What costs more ....Materials or labor :blink:

Paper faced blows metal away .....


----------



## TonyM (Aug 4, 2008)

In the UK, the No-Coat bead is so expensive (equivalent to $62 for Ultraflex 325), I don't think the saving in material or installation time, would make it comparable pricewise with any other corner product. I still use it though because I like it.


----------



## big george (Feb 7, 2009)

[email protected] said:


> I'll back Silver on that cheaper grade of B1. Tried it and Phillips paper faced several years ago and absolutely despised both. No matter what we tried, all paper faced ( with metal) came off. But other guys seem to love the stuff. We used the hopper, AP and even hot mud. But no matter what method we used, it was a warranty nightmare and the USG rep was of no help as we'd tried Phillips bead alongside. The Phillips paper was less likely to flash for some reason.
> 
> My tapers loved the paper faced as they could put it on in 1/2 the time of metal with 1/4 crown staples. The paper faced was about 40% higher cost. So we are back to metal and staples, meshed. I don't get any of it cracking, unless someone hits it so hard that it dents. Then can sawzall the section out and repair. A superintendent removed 4 pieces on a column once. The episode required a boz of bandaids and further proved to me that stapled metal is there for life.
> 
> But next to a 20' high off angle LR fireplace, will use the big No-Coat for same reason as Silver.
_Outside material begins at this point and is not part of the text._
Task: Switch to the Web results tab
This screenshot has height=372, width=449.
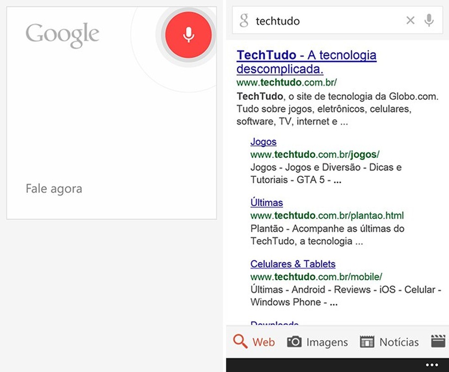Action: [254, 341]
 Darren.Is it the normal to mesh the bead.We use metal most of the time with no mesh.


----------



## big george (Feb 7, 2009)

Stormy_Ny said:


> What costs more ....Materials or labor :blink:
> 
> Paper faced blows metal away .....


 Stormy . Do you use paper on jobs that the framing is bad.


----------



## Stormy_Ny (Jun 13, 2009)

big george said:


> Stormy . Do you use paper on jobs that the framing is bad.


I use paper almost a 100% now ...Good framing or bad. I think it is easier to correct bad framing with the paper .... Fastening metal and bad framing is the #1 reason I love paper.


----------



## alltex (Jan 31, 2009)

I just use whatever i have or can get ,where i live the nearest drywall supply is 90 mi. away.our drywall comes from the lumber yard, my guys stock .we do have home depo but they don,t have anything speacial .I order ultra flex sometimes and go pick up stuff when nessisary too .i use 1/4 in. crown stapels or tape on ,whatever pleases me at the time to keep bordom down.never have very many problems with either.It is just drywall for god sake !!!


----------



## wnybassman (May 9, 2008)

big george said:


> Darren.Is it the normal to mesh the bead.We use metal most of the time with no mesh.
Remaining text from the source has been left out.